On the shuttle, two identical ASVS systems - 486-based IBM Thinkpads mounted on special expansion pans - are networked in a dual-redundant configuration. This dual redundancy is important in space where high-energy radiation can sometimes play havoc with integrated circuits. Although the radiation effects are usually transitory, if one system goes down, shuttle astronauts can still carry on with the secondary unit without having to reset the system.

Video signals from the exterior-mounted shuttle cameras are passed to the ASVS where the photogrammetric processes determine the position and orientation information of the payload. ASVS then feeds video signals directly to the shuttle's video system.
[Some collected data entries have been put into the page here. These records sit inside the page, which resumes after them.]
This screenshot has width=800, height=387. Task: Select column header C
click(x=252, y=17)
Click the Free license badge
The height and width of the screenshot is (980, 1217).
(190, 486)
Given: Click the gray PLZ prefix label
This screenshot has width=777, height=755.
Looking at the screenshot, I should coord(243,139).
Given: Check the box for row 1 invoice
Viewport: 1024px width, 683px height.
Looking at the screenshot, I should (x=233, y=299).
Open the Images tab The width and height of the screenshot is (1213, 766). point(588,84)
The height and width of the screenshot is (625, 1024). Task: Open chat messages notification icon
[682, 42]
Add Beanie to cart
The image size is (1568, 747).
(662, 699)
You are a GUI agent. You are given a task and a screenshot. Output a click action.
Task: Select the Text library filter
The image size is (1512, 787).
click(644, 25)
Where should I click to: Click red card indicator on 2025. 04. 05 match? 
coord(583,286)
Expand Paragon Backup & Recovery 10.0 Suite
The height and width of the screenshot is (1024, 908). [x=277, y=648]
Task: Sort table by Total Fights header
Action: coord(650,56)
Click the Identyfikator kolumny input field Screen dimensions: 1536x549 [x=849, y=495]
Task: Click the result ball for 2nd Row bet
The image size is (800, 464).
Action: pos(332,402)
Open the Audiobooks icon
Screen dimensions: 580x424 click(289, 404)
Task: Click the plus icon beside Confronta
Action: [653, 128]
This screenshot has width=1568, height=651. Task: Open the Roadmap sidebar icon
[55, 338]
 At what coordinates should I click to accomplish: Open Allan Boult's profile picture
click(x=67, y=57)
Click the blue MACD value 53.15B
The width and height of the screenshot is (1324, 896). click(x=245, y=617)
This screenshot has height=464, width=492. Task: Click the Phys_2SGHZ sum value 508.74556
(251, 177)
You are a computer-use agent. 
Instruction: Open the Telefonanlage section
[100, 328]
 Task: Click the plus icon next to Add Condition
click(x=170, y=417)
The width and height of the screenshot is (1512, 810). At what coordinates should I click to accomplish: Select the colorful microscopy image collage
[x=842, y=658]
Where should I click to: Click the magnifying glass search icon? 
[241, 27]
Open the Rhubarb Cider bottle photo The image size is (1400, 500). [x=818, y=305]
Displays appear on the shuttle's own monitors.

Improving the original

When Neptec took over the vision system technology in 1990, the system was built around a homegrown OS designed by Leigh Instruments; the hardware consisted of two 8086 processors and 128K of RAM. Neptec took the core software - including photogrammetry, tracking, database, and control features - and put it into a single-processor PC configuration, adding peripheral interfaces and drivers.

They also ported the system to QNX 2. After investigating other operating systems, Neptec chose QNX because it was the only Intel-based OS that was established and stable - other OS vendors were only starting to come out with Intel-based systems. Also, QNX had everything the Neptec design team needed and wanted: realtime performance (ASVS takes a sample once every 30 milliseconds or once per video frame), messaging, interprocess communication capabilities, and native development. C-Scape was used to develop the user interface.

Cross-development It's a testament to QNX that when it came time to upgrade the system last spring, Neptec didn't even look at other operating systems. They chose QNX once again and have decided to upgrade the user interface by adopting Photon. The port to QNX 4.2, which began in April 1996, from a Windows 95 workstation using Phindows, was complete in September and is currently undergoing testing.

An intuitive point-and-click user interface is particularly important for this application. Says Iain Christie, Neptec's ASVS Specialist, "Astronauts are jacks-of-all-trades. They simply don't have time to learn every detail of all the various pieces of equipment they'll need to use on missions. What they want is an interface that's very much the standard Windows-style, user-friendly GUI. Photon will help us there." A lot of what Neptec's doing right now involves revamping the way a user interacts with the unit, and having the system do a lot more things automatically - like controlling the cameras. Currently, astronauts do this manually. Neptec is also separating the user interfaces so that development functions have a different interface than user functions. Right now, both aredone with one user interface, which is not ideal for either.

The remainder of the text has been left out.